Source extract:

[START]

This invention utilizes a linear motor to impact peening media. It has three major applications: (1) deep compression low surface work peening, (2) Almen strip arc height testing and (3) manual peening. This process differs from existing processes in that impacts are controlled in position, velocity and mass. The indentor tip may have single or multiple indentors.
In its deep peening/low surface work this invention competes with processes such as Roller Burnishing, Low Plasticity Burnishing and Laser Peening.
The Almen strip testing application fills a void in shot peening quality control. There are examples of Almen strips whose arc height behavior differed side to side. Others have differed between lots. Recent peening production lines have been shut down by incorrect arc heights.
This invention is an alternative to manual peening processes such as Flapper peening and hand held nozzle peening.

[END]

Raw data:

[START]

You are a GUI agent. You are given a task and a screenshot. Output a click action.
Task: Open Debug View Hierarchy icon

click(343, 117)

[END]
[START]

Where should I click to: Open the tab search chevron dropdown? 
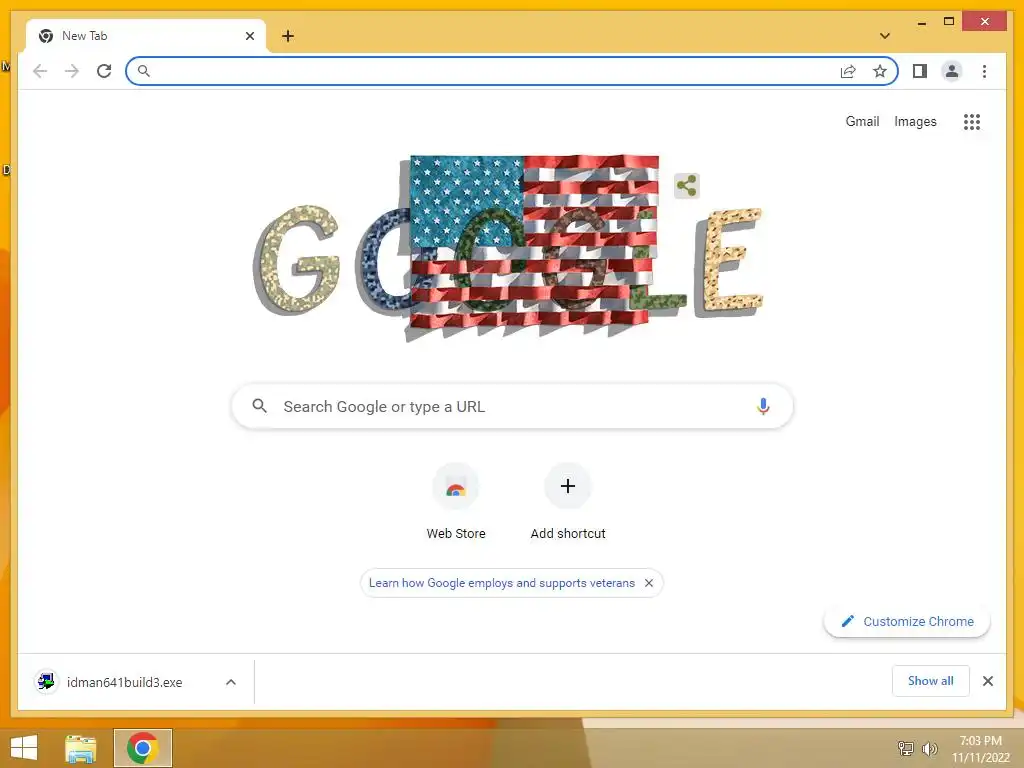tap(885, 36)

[END]

What you need to do:
[A] In the linear motor peening text above, list every process it names as a competitor to the invention's deep peening/low surface work application.
[B] Continue the linear motor peening text from the point where it stops.

Solved tasks:
[A] Roller Burnishing, Low Plasticity Burnishing, Laser Peening

[B]
Description

    BACKGROUND INFORMATION
  • The linear motors used in this invention are tubular devices containing motor windings and rare earth magnets. The motion produced is linear. Linear motors are commonly used in industrial applications where rapid movement and strict control of position, velocity and force is required. Linear motion is produced without the use of intermediary mechanical devices such as gearboxes and belts and control is by a microprocessor based servo drives. Feedback is internal to the motor.
  • Almen strips as specified in SAE J442 are accepted industry-wide for measuring peening intensity. They come in three thicknesses, A at 0.051 inch, C at 0.094 inch, and N 0.031 inch, all ¾ inch in width and 3 inches in length. Made from 1070 steel, the specified strip hardness is Rockwell C 44-50, or 45-48. The Almen gage specified in SAE J442 measures the arc height of the center 1¼ inches of the 3 inch length. It is believed that the A strip thickness was chosen so that the measured arc height would be the same as the compressive depth of a 1070 steel component peened under the same conditions.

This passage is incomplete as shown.